Muss ich Konsequenzen fürchten, wenn ich streike?

Bei einem rechtmäßigen Streik musst du keine arbeitsrechtlichen Konsequenzen fürchten. Dein Arbeitgeber darf dir nicht kündigen, wenn du dich an einem Streik beteiligst. Es besteht Kündigungsschutz im Rahmen des Arbeitnehmerschutzes. Rechtlich handelt es sich bei einem legalen Arbeitskampf um ein ruhendes Arbeitsverhältnis.

Ist der Streik unrechtmäßig, liegt die Sache anders: In diesem Fall darf dich dein Arbeitgeber abmahnen oder dir sogar die Kündigung aussprechen.

Umgekehrt kannst du als „Streikbrecher“ gelten, wenn du am Arbeitskampf nicht teilnimmst, obwohl du gewerkschaftlich organisiert bist. In diesem Fall machst du dich bei deinen Kollegen unbeliebt. Auch deine Gewerkschaft kann dir bei einem Streikbruch möglicherweise die Mitgliedschaft kündigen. Grundsätzlich gibt es jedoch keine Verpflichtung zum Streik.

Wie läuft ein Streik ab?

Ein rechtmäßiger Streik gliedert sich in der Regel in fünf Phasen:

  1. Phase: In der ersten Phase versucht eine Schlichtungskommission eine Einigungsempfehlung zu erarbeiten. Zwei Schlichter bilden die Spitze des Gremiums. Einen stellt die Gewerkschaft, den anderen die Arbeitgeber.

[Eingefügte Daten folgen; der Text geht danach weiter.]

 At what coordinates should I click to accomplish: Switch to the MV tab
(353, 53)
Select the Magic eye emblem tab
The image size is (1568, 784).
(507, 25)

Am Ende steht der Schiedsspruch: Die Arbeitgeber machen ein Angebot, das akzeptiert wird oder nicht.
  2. Phase: Kommt es zu keiner Einigung, ruft die Gewerkschaft in der zweiten Phase zur Urabstimmung auf.
  3. Phase: In der dritten Phase legen die Beschäftigten die Arbeit nieder.
  4. Phase: In der vierten Phase setzen sich die Arbeitgebervertreter wieder an einen Tisch mit der Gewerkschaft. Die Parteien versuchen erneut, eine Lösung herbeizuführen.
  5. Phase: In der fünften Phase haben sich die Parteien geeinigt. Wenn 75 Prozent der Gewerkschaftsmitglieder das Ergebnis ablehnen, wird weiter gestreikt. Ansonsten wird der Streik beendet.